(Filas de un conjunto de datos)
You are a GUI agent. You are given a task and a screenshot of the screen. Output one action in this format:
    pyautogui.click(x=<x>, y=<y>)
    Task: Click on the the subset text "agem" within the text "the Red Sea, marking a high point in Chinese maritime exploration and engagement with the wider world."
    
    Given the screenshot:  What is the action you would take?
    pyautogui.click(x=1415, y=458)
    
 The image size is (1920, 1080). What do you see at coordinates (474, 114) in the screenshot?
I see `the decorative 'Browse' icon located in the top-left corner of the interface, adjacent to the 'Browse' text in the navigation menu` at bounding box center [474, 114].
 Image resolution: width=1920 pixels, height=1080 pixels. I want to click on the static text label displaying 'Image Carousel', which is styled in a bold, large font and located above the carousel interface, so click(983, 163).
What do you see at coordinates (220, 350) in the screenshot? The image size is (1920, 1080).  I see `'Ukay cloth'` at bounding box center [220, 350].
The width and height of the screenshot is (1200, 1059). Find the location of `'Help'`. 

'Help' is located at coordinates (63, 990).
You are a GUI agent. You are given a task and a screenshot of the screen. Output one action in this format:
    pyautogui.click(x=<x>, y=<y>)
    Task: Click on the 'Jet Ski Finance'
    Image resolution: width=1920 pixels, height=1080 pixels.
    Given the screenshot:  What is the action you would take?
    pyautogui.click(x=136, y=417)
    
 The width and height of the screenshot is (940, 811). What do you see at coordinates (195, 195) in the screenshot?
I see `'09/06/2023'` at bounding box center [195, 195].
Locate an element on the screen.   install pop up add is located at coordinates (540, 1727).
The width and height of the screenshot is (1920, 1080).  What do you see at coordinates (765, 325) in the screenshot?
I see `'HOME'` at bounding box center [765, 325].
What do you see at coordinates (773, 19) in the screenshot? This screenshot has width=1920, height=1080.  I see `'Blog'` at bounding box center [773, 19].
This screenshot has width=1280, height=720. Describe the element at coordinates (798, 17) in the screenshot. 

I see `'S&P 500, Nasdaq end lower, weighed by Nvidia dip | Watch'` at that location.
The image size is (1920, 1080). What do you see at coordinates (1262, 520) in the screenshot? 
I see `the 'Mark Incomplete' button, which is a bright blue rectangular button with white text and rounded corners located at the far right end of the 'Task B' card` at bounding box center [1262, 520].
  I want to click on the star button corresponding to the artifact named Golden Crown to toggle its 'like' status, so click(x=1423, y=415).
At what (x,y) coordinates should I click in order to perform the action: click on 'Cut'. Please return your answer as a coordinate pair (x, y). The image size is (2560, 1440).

- INSTRUCCIÓN ESCRITA: Cambia el listado completo: pon "screen assistant" en cada lugar donde aparece "GUI agent" y mantén todo lo demás sin modificar.

- RESPUESTA ESCRITA:
You are a screen assistant. You are given a task and a screenshot of the screen. Output one action in this format:
    pyautogui.click(x=<x>, y=<y>)
    Task: Click on the the subset text "agem" within the text "the Red Sea, marking a high point in Chinese maritime exploration and engagement with the wider world."
    
    Given the screenshot:  What is the action you would take?
    pyautogui.click(x=1415, y=458)
    
 The image size is (1920, 1080). What do you see at coordinates (474, 114) in the screenshot?
I see `the decorative 'Browse' icon located in the top-left corner of the interface, adjacent to the 'Browse' text in the navigation menu` at bounding box center [474, 114].
 Image resolution: width=1920 pixels, height=1080 pixels. I want to click on the static text label displaying 'Image Carousel', which is styled in a bold, large font and located above the carousel interface, so click(983, 163).
What do you see at coordinates (220, 350) in the screenshot? The image size is (1920, 1080).  I see `'Ukay cloth'` at bounding box center [220, 350].
The width and height of the screenshot is (1200, 1059). Find the location of `'Help'`. 

'Help' is located at coordinates (63, 990).
You are a screen assistant. You are given a task and a screenshot of the screen. Output one action in this format:
    pyautogui.click(x=<x>, y=<y>)
    Task: Click on the 'Jet Ski Finance'
    Image resolution: width=1920 pixels, height=1080 pixels.
    Given the screenshot:  What is the action you would take?
    pyautogui.click(x=136, y=417)
    
 The width and height of the screenshot is (940, 811). What do you see at coordinates (195, 195) in the screenshot?
I see `'09/06/2023'` at bounding box center [195, 195].
Locate an element on the screen.   install pop up add is located at coordinates (540, 1727).
The width and height of the screenshot is (1920, 1080).  What do you see at coordinates (765, 325) in the screenshot?
I see `'HOME'` at bounding box center [765, 325].
What do you see at coordinates (773, 19) in the screenshot? This screenshot has width=1920, height=1080.  I see `'Blog'` at bounding box center [773, 19].
This screenshot has width=1280, height=720. Describe the element at coordinates (798, 17) in the screenshot. 

I see `'S&P 500, Nasdaq end lower, weighed by Nvidia dip | Watch'` at that location.
The image size is (1920, 1080). What do you see at coordinates (1262, 520) in the screenshot? 
I see `the 'Mark Incomplete' button, which is a bright blue rectangular button with white text and rounded corners located at the far right end of the 'Task B' card` at bounding box center [1262, 520].
  I want to click on the star button corresponding to the artifact named Golden Crown to toggle its 'like' status, so click(x=1423, y=415).
At what (x,y) coordinates should I click in order to perform the action: click on 'Cut'. Please return your answer as a coordinate pair (x, y). The image size is (2560, 1440).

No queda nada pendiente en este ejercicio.